:: What to produce ::
From the listing below, reproduce word for word the part that opens with the line containing "750x1334 pixels. Task: Tap" and closes with the line containing "Clear the audience"; reproduce nothing else.

:: Data to examine ::
━━━━━━━━━━
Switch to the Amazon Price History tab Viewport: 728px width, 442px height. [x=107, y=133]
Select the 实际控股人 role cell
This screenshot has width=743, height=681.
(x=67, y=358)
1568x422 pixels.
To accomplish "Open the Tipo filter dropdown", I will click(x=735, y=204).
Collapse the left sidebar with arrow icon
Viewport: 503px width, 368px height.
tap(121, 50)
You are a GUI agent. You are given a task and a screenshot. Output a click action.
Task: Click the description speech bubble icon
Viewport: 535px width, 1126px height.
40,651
━━━━━━━━━━
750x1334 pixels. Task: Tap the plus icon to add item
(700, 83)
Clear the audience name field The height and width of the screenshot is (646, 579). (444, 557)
━━━━━━━━━━
:: Solution ::
750x1334 pixels. Task: Tap the plus icon to add item
(700, 83)
Clear the audience name field The height and width of the screenshot is (646, 579). (444, 557)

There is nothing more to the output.